I wasn't his biggest fan, but PJ O'Rourke could be amusing in his contrarianism, and I had wondered what he thought of Trump, as I hadn't noticed him writing much in recent years.
So, Googling it up now, I am pleased to see that he had anti-Trump and anti-Brexit views, meaning he was more sensible than most conservative/libertarians in his own country (and those in Australia, like Tim Blair). From an article in New Statesman in 2020:
O’Rourke sprang back into the national spotlight during the 2016 presidential election by announcing that he was going to vote for Hillary Clinton, not Donald Trump.
He puts the decision down to his natural conservatism. “Politics is a matter of least worst,” he told me when I recently stayed at his farm. “She was the devil I knew – she was going to be another eight years of Obama, which we had endured. Donald Trump? I knew people who knew him. Nobody liked him. I just thought he was unstable…dangerous. I still do.”...
he hasn’t changed his mind about Trump. “In fairness, his administration has not been as bad as I thought it might be,” he reflected. “But there have been moments when one has gone: ‘Whoah!’” What he described as Trump’s “group hug” with the North Koreans, and “stirring things up with Iran” are just two examples.
O’Rourke believes that the Founding Fathers made the presidency too powerful by giving it control of foreign policy – something he recently discovered Benjamin Franklin had opposed. “He thought it should have been a committee,” he said.
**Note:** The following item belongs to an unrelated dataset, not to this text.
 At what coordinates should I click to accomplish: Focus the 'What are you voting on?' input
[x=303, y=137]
“Trump certainly is not a conservative in the sense of conserving the status quo. Arguably Clinton was more so. He is a radical, a populist one, and I don’t like populism anyway. Populism is, like, ‘The government should give me things I like or get rid of the things I don’t like’… The Nazis were populist, Mussolini was populist.”
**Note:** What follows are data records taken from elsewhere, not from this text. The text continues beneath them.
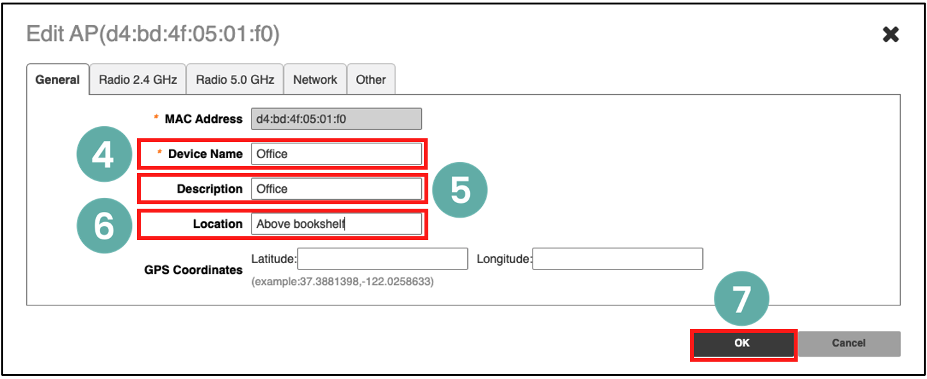Click the step 5 circle badge

[x=460, y=191]
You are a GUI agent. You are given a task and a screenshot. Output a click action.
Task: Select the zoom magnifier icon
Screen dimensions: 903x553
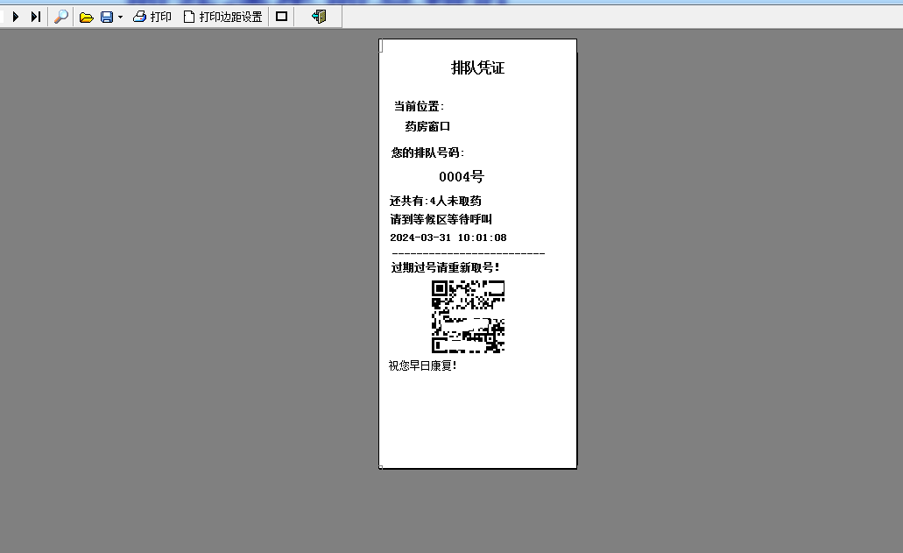[x=60, y=15]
For similar reasons, the perennial sceptic says he would have taken the Remain side in the 2016 referendum on EU membership. “I would have been against Brexit strictly on practical grounds – Britain and Europe had become too thoroughly integrated to do something as radical as Brexit.”
Though sympathetic to the Leave cause over European meddling, and happy to give Europe “a kick up the pants”, it was his conservatism that said “stay”.